1941 - Ceylon

George VI

A definitive decimal currency Ten cent silver coin. Demonetized by proclamation of Governor dated 1942 December 3rd with effect from 1943 February 28th.

SPECIFICATIONS
DenominationTen cents
AlloySilver
Diameter15.5 mm
Thickness1.0 mm
Weight1.166 gms
ShapeRound
EdgeGrained
DieAxis
George~VI+_10c_obverse George~VI+_10c_reverse
KM #112

Obverse : Crowned bust of George VI to left in relief in the center of the legend GEORGE VI KING AND EMPEROR OF INDIA, along periphery. Initials of designer P M in relief below the truncation.

Reverse : A Talipot palm in the center dividing the numerals 1 0 . Left Tamil 10 Satam; Right Sinhala sather dhahayer, along periphery. Above CEYLON Below CENTS and year.
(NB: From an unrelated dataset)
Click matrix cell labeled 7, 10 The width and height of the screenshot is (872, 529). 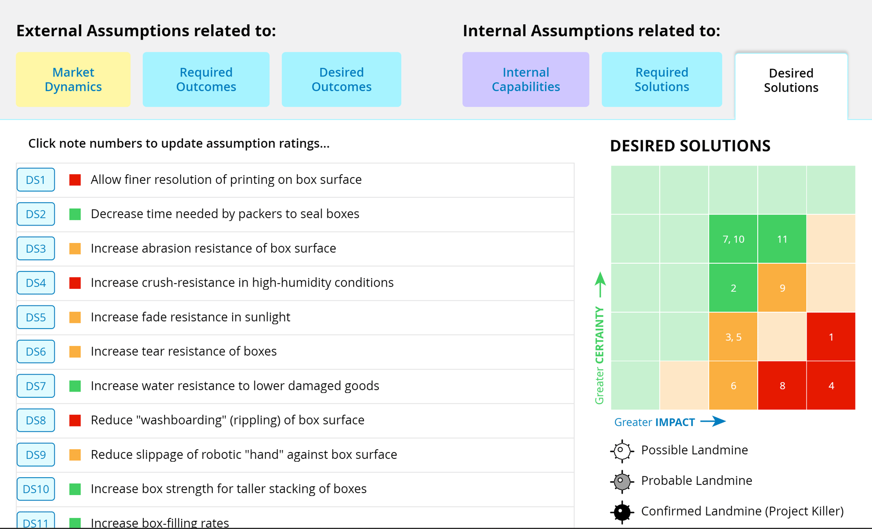pos(733,239)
Pridmore Year Alloy Issue Coined Mint
176 1941 Ag 550. 3,823,000 1941 Calcutta

Pridmore lists mintage of 16,271,000, saying figure includes coins struck in 1942. However the 1942 Royal Mint reports NO 10 cent coins.
However the Royal Mint report lists 12,448,000 5 cents coins with currency value of Rs 622,400/- just under the 50 cents Silver without indicating the change in Metal. Since there is no 5 cents Silver, I assume Pridmore considered that as a Typo and corrected it to Ten-cents of which the coin was silver in 1941. However in this case the Total currency value will need to be wrong as well. There was also a 1942 5 cents the mintage which was then assumed to have been included with 1943!! So unless there is independent evidence (like from Royal Mint) to confirm this is a typo of denominations, then Pridmore is in error. That mintage was copied by Harris, Remick, Krause, and so on. Have mintage numbers have been hand copied from one source to another over the years, propergating typographic errors :-)
What needs to be adopted as the primary reference for the most reliable information.

When this coin was demonetized a token was issued by General Post Office (G.P.O.) to operate phone Booths.

The coin was scaned at 300dpi and the images are displayed at 300dpi.